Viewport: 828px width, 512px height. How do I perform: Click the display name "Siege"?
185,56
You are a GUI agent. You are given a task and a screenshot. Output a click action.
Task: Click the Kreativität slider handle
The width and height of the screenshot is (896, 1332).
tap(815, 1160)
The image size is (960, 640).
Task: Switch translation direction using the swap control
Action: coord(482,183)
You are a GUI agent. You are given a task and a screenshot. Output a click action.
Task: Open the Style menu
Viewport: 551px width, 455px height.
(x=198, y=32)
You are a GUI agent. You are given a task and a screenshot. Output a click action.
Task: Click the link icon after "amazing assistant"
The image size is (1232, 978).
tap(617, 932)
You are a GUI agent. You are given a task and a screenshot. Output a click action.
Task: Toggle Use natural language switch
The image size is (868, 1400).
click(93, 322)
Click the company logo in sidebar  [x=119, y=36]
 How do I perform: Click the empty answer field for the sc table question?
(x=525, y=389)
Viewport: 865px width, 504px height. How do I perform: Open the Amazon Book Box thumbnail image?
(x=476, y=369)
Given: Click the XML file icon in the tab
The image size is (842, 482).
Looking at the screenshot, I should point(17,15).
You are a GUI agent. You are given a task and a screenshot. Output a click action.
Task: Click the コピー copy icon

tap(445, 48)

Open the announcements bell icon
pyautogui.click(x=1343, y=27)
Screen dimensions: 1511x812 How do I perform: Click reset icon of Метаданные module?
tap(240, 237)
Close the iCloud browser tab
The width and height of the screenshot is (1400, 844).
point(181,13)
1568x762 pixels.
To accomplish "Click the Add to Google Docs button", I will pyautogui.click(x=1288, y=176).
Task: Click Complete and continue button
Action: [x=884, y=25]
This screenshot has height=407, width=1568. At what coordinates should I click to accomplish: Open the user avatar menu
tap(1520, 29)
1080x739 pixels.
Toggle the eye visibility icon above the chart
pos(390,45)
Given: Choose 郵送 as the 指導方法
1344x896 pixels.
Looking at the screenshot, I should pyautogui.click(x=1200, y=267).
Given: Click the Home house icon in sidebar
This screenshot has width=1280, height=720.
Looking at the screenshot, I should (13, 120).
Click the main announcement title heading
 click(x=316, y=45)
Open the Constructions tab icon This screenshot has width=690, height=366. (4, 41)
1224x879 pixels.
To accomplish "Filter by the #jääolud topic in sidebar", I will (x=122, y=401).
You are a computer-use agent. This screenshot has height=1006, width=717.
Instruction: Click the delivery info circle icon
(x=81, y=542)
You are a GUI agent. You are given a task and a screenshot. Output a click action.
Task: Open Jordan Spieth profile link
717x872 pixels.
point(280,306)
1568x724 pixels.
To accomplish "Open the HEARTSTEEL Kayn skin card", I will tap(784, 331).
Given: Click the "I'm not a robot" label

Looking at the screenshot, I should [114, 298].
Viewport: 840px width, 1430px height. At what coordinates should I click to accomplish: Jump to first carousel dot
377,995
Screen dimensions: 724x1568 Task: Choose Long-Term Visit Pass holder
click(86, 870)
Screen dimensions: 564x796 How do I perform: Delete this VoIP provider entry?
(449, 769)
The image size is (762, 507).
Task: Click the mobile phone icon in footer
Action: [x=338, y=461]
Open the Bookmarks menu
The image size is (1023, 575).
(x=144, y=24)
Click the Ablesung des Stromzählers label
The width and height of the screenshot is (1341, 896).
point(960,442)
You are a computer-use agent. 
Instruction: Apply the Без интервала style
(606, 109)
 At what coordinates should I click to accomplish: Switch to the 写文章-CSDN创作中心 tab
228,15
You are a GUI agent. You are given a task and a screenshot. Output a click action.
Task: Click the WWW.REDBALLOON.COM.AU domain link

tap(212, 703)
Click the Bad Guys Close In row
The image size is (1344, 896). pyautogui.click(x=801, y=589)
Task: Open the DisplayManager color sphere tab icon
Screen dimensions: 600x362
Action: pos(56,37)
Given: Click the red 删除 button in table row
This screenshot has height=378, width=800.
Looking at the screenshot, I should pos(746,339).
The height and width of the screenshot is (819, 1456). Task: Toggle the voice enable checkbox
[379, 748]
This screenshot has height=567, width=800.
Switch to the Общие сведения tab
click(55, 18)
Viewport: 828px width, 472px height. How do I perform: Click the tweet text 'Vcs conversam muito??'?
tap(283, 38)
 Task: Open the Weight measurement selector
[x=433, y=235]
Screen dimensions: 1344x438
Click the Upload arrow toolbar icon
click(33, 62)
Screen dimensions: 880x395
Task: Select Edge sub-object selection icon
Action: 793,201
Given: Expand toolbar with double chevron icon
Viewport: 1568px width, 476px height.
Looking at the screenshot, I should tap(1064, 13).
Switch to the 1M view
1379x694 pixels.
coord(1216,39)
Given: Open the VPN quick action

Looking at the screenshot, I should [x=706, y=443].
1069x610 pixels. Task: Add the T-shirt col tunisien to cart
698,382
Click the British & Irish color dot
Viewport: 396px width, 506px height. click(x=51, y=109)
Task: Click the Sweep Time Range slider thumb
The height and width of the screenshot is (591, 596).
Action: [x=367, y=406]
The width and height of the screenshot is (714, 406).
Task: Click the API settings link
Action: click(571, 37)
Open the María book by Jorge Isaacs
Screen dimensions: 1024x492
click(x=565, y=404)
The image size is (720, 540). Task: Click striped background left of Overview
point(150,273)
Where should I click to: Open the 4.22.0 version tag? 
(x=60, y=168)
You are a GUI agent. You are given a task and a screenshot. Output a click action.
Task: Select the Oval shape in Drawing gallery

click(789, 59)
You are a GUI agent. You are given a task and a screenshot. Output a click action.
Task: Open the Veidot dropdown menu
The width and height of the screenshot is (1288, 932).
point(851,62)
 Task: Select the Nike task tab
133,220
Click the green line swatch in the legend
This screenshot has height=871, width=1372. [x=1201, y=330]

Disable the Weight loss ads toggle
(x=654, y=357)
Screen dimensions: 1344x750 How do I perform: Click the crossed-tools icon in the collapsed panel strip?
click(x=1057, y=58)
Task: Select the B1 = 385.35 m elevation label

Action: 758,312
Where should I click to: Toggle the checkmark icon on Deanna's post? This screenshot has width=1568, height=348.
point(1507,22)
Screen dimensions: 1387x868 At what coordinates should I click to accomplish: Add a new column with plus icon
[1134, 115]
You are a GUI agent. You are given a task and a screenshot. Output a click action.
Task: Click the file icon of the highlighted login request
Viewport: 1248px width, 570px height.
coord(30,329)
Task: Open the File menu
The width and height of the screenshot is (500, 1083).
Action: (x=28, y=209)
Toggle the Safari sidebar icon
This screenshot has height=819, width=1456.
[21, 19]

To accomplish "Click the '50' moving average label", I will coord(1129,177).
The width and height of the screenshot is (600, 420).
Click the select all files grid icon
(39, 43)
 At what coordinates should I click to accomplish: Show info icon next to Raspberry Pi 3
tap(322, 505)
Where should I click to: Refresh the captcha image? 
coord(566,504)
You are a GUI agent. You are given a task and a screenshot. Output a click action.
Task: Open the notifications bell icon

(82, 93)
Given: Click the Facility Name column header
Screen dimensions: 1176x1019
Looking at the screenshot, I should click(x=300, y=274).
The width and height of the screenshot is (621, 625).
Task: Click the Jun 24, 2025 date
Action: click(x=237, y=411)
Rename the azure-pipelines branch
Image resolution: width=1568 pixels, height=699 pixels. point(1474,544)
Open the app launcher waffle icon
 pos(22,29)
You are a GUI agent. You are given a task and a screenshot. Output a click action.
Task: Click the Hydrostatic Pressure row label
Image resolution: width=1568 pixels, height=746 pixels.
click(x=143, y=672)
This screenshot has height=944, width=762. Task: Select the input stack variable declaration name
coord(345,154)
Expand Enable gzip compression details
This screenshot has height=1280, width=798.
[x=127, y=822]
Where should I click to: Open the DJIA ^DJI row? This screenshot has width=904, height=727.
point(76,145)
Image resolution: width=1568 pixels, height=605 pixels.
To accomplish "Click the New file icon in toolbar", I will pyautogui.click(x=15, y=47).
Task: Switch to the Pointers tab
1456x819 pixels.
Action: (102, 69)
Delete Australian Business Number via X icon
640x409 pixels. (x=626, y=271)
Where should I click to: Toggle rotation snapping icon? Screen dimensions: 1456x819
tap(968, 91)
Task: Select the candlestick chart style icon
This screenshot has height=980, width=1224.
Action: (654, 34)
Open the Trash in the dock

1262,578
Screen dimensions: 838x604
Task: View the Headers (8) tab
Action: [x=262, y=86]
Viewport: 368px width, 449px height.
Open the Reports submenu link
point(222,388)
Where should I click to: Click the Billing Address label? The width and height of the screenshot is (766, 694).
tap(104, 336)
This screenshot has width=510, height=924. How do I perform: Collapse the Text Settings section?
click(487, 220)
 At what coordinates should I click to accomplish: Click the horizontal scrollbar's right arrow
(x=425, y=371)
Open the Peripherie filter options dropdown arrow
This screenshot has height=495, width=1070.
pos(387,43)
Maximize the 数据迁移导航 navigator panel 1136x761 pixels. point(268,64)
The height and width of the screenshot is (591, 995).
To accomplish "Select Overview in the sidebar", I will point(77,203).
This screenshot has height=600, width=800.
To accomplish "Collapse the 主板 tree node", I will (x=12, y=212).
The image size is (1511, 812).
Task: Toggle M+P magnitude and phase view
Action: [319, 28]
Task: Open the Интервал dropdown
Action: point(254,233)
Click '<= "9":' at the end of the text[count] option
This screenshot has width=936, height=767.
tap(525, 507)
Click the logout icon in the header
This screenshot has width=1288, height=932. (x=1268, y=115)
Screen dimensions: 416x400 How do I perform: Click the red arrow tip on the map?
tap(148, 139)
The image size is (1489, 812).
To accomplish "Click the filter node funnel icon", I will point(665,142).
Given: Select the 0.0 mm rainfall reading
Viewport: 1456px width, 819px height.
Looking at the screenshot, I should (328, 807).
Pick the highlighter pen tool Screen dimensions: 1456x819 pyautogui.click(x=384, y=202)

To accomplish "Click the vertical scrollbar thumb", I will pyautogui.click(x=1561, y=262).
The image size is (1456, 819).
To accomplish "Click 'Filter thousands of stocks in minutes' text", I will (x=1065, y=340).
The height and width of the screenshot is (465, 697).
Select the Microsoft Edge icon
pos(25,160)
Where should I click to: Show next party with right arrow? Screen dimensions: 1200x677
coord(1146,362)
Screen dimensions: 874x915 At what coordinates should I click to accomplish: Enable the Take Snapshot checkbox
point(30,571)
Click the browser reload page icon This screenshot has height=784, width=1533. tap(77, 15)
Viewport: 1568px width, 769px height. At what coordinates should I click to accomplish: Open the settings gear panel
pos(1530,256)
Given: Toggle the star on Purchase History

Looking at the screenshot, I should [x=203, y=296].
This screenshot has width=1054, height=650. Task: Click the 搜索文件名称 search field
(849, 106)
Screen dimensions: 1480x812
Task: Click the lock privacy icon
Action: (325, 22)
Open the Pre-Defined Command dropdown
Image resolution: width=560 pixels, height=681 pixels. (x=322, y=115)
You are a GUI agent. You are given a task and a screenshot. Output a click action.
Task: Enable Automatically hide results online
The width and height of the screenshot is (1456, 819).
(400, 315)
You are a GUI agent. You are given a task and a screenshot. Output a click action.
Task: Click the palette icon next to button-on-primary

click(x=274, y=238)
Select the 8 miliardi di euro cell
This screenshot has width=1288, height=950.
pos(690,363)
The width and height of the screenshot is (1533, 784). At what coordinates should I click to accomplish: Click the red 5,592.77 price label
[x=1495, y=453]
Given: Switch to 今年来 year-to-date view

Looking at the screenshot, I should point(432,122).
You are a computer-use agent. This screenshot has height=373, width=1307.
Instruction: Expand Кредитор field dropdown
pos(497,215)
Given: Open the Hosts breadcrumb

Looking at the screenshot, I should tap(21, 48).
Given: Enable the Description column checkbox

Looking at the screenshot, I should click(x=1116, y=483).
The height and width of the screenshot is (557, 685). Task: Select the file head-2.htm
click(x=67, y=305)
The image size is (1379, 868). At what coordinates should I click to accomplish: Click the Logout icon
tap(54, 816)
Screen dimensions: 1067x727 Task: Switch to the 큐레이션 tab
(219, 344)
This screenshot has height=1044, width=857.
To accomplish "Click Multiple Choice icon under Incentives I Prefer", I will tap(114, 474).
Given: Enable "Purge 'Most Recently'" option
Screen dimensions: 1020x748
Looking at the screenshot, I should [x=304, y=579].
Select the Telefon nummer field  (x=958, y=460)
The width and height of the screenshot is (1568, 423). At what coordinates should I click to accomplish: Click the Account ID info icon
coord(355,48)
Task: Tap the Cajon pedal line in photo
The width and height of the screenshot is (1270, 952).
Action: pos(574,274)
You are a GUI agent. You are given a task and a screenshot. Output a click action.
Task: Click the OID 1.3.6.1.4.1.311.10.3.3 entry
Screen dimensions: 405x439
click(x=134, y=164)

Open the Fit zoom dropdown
—————
* **OBJECTIVE**
Copy the records above word for word, starting at the line that contains "Open the app launcher waffle icon" and ending at the line that contains "tap(968, 91)".

* **OUTPUT**
Open the app launcher waffle icon
 pos(22,29)
You are a GUI agent. You are given a task and a screenshot. Output a click action.
Task: Click the Hydrostatic Pressure row label
Image resolution: width=1568 pixels, height=746 pixels.
click(x=143, y=672)
This screenshot has height=944, width=762. Task: Select the input stack variable declaration name
coord(345,154)
Expand Enable gzip compression details
This screenshot has height=1280, width=798.
[x=127, y=822]
Where should I click to: Open the DJIA ^DJI row? This screenshot has width=904, height=727.
point(76,145)
Image resolution: width=1568 pixels, height=605 pixels.
To accomplish "Click the New file icon in toolbar", I will pyautogui.click(x=15, y=47).
Task: Switch to the Pointers tab
1456x819 pixels.
Action: (102, 69)
Delete Australian Business Number via X icon
640x409 pixels. (x=626, y=271)
Where should I click to: Toggle rotation snapping icon? Screen dimensions: 1456x819
tap(968, 91)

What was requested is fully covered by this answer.